# Homework 1¶

This homework assignment is meant to revisit some concepts from linear algebra you have already encountered in the past. It is also designed to help you get accustomed with Jupyter and Python 3, if you don't know these already, and with the process required to submit your work on Gradescope.

## Homework Submission Workflow¶

When you submit your work, follow the instructions on the submission workflow page scrupulously for full credit.

## Anaconda¶

Before you start, make sure you install the Anaconda Python distribution, which contains essentially all of the code you will need for this course. Please do not use other installations of Python, and install the version for Python 3, not Python 2. Also, if you install new Python packages later on, do not mix package installation methods, unless you know very thoroughly what you are doing (for instance, do not use pip to install new software, only use conda). This will save you big headaches as the semester progresses.

## Editing a Notebook¶

Homework assignments in this course, including this one, are made available as HTML files, which you can only read and print. A separate template file is also made available for each assignment. The template is a Jupyter notebook, a file called homework0n.ipynb, where n is the homework number. This is a file you can also edit, and will become the ntebook you submit for grading.

As an exception, for this first assignment you get the notebook source01.ipynb rather than the HTML file assignment01.html.

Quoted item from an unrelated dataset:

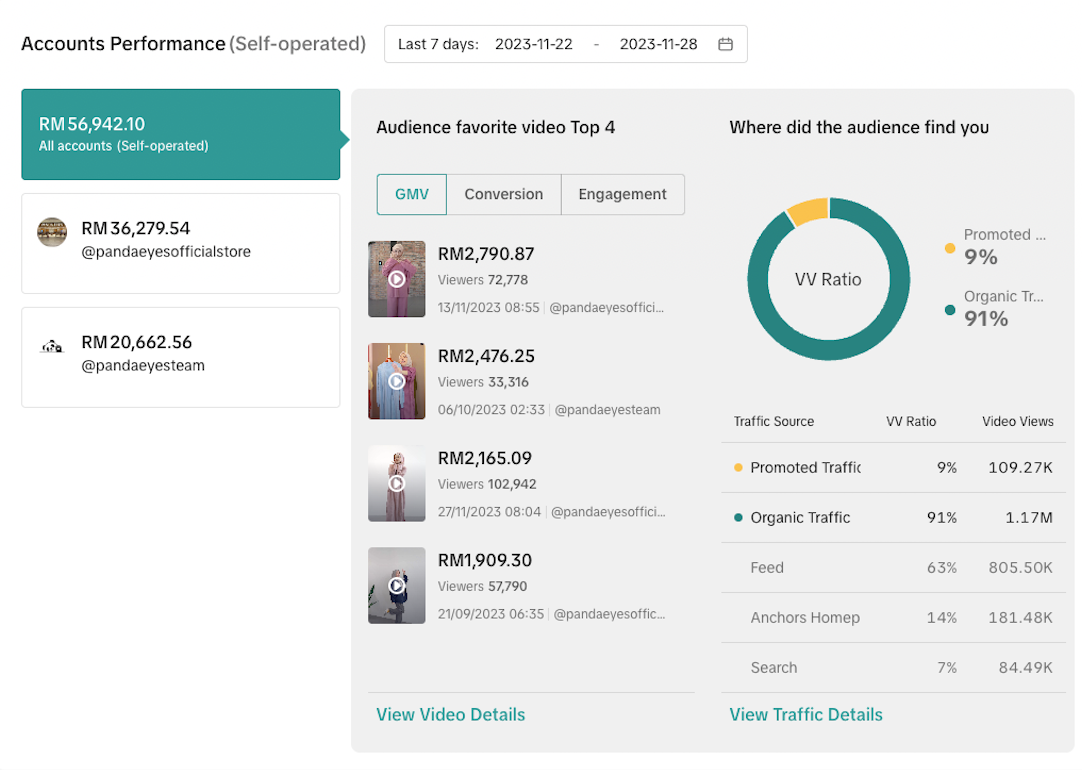Play the RM1,909.30 video thumbnail

point(396,585)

In this way, you can also open source01.ipynb in the notebook editor and look at how this notebook was made. Once you are comfortable with notebook syntax, make sure you start from the template notebook homework01.ipynb, not from the source notebook, to produce your submission.

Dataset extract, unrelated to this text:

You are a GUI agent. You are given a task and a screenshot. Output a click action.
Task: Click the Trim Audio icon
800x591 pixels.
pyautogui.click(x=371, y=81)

To edit a notebook, start the Anaconda Navigator and launch Jupyter Notebook from the Navigator. This will open a new page in your web browser with a listing of your home directory. Navigate to the directory where you put the files source01.ipynb and homework01.ipynb and click on each of them to open them. The files will open in the notebook editor in separate tabs of your web browser. Again, remember that source01.ipynb is just for playing with, while homework01.ipynb is the file you start from for your assignment.

To edit some text or code in either file, double-click on it. This will change the display of that cell to edit mode. Try this now.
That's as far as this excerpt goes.